W-Series: Looking at 2019

The W-Series has been something discussed on the Podcast since approximately the fourth episode, that far back in 2017. Back then we weren’t sure what it was, what it would be, and who was doing all of this. Slowly then, until October of 2018, the “all-female racing series” took shape. Announced on October 10, 2018, the W Series promises to be an all-female free-to-enter series for women featuring single-seaters and will have a prize fund of $1.5 million. This money will be split among all eighteen drivers, with the overall winner of the “number of racers” will receive the pay out of $500,000. For the 2019 series, the races would be in Europe but they’re proposing in further years to be racing in Australia and America. Participants would receive training consisting of: driving techniques, simulator exposure, technical engineering, fitness, and media skills. All of this, free to enter

Names were attached to it and opinions were quickly formed. For me, the problems with this series were clear. It separates the women and provides confirmation bias. I felt it also would limit growth of a female racer who has started to race in a discipline.
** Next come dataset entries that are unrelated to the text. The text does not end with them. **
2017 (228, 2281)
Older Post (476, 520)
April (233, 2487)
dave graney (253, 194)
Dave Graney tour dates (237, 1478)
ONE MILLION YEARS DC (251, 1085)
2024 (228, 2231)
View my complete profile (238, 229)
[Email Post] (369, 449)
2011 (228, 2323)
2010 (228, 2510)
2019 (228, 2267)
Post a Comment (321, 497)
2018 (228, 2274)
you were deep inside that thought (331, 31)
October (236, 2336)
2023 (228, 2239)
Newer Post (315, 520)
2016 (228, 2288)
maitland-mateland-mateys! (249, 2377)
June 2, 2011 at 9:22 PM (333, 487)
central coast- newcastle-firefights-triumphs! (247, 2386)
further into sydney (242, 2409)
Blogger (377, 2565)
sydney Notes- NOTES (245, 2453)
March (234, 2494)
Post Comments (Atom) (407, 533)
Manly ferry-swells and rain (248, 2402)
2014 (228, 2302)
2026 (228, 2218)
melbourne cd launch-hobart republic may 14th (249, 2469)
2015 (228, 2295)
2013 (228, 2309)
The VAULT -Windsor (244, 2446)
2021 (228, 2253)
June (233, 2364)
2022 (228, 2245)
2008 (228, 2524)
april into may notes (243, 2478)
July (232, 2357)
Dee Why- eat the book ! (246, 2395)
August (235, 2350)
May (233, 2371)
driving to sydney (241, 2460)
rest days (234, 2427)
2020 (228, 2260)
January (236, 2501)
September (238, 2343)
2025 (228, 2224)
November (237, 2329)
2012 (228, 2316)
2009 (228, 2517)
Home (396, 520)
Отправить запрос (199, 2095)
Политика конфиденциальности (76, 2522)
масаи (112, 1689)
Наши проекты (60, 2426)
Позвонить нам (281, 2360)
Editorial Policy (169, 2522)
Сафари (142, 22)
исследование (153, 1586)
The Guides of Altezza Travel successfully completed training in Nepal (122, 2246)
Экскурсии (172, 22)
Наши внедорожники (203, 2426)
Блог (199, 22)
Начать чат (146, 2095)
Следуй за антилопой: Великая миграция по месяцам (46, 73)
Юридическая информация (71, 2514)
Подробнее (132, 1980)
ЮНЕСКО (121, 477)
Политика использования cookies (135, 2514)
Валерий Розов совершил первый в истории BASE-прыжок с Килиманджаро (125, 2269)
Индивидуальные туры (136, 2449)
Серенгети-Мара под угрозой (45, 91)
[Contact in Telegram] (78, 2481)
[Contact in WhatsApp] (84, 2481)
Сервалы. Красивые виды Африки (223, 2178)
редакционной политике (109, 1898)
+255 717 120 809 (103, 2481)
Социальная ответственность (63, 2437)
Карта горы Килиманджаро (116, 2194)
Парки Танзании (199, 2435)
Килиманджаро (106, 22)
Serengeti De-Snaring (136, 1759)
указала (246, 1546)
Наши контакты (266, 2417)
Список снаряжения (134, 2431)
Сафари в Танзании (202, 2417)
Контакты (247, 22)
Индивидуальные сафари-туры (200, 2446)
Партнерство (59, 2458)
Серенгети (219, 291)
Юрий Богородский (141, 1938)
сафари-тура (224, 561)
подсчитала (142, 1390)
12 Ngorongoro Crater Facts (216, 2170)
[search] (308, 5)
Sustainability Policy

Due to the hardships of finding consistent sponsors, many female racers engage in multiple series. By having a women be in this series, it may limit them from participating in other series. Additionally, by having women set up to compete only against themselves in a series it allows statements to be said that “women can only race other women” or “women can’t handle being in the same series as men” or “women need their own series because they can’t cut it” and this series can be pointed to as evidence.

The first season of the series wrapped up a few months ago with Jamie Chadwick (UK) taking the first place, Beitske Visser (Netherlands) taking second, and Alice Powell (UK) taking third. Did the Series really do what it set out to do? Has awareness increased? Are the drivers now receiving more opportunities? In a very unofficial and unscientific test, here’s my answer: probably, but it also feels too soon to tell. Looking at the top 3 drivers Chadwick and Powell have received both additional opportunities and positive press following their win. Chadwick is a finalist for the Aston Martin BRDC Autosport Young Driver of the Year Award, and Powell drove the MSR Acura at VIR just weeks following the conclusion of the W-Series. However, both Chadwick and Powell had impressive resumes to begin with. Meanwhile I was hard pressed to find any mentions of Visser following the conclusion of this season.

The Series as a whole did see positive growth during the 2019 season. At the end if was shown in over 50 countries and indicates they’ve reached approximately 350 million households. I think results are inconclusive. I don’t believe there’s been any negative ramifications for the women involved in the series. Ultimately most of them received winnings at the end of the season and they did get publicity through the series and the opportunity to race. I think we need another season to gauge the series. If the future is an indication of growth, I’ll end with these two statements about the 2020 W-Series Season.

Katherine Legge, a woman with an all ready stellar racing resume, has put her hat in for the next season.

The top 8 ranked drivers at the conclusion of the 2020 season will earn points towards their FIA superlicense.